Lines of the data that contain the word "agent" are the ones to copy.
::::::
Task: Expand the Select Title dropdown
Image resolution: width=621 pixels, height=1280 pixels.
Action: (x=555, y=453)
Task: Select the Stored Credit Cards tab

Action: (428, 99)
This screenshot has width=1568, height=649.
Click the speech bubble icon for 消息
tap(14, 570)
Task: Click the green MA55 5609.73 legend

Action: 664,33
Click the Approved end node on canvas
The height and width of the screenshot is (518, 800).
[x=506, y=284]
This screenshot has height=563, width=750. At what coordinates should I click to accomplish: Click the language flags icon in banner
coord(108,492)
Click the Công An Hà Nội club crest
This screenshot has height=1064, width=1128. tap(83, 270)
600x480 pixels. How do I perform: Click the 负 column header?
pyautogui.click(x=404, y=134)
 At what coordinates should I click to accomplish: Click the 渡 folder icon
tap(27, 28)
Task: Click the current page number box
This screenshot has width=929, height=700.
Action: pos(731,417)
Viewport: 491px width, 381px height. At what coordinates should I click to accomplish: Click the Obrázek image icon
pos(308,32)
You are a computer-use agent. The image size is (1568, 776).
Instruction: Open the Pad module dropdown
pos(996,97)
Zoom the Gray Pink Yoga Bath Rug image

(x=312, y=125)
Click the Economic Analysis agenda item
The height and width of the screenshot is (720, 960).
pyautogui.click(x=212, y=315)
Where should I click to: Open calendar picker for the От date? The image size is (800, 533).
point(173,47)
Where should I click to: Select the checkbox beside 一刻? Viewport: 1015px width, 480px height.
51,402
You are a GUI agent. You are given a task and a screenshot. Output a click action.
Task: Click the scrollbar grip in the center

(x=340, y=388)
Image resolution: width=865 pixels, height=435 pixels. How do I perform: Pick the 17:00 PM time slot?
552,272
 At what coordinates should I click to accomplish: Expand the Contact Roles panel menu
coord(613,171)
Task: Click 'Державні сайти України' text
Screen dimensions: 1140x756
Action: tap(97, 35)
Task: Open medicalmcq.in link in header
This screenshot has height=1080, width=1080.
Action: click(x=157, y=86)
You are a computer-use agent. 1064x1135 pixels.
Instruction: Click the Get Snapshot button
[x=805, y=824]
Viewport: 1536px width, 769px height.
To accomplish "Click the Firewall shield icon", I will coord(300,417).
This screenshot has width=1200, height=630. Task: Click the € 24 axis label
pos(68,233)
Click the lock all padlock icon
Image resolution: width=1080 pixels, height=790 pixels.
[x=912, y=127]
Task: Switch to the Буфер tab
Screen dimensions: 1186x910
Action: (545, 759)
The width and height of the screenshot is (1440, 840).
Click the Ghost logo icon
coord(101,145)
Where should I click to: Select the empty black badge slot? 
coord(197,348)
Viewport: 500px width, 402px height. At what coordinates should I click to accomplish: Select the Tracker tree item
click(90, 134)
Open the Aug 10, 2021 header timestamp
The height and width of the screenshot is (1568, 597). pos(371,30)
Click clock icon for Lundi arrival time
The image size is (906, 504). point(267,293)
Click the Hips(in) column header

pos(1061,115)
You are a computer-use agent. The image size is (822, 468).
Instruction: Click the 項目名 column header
::::::
◆ **Result**
You are a computer-use agent. The image size is (1568, 776).
You are a GUI agent. You are given a task and a screenshot. Output a click action.
You are a computer-use agent. 1064x1135 pixels.
You are a computer-use agent. The image size is (822, 468).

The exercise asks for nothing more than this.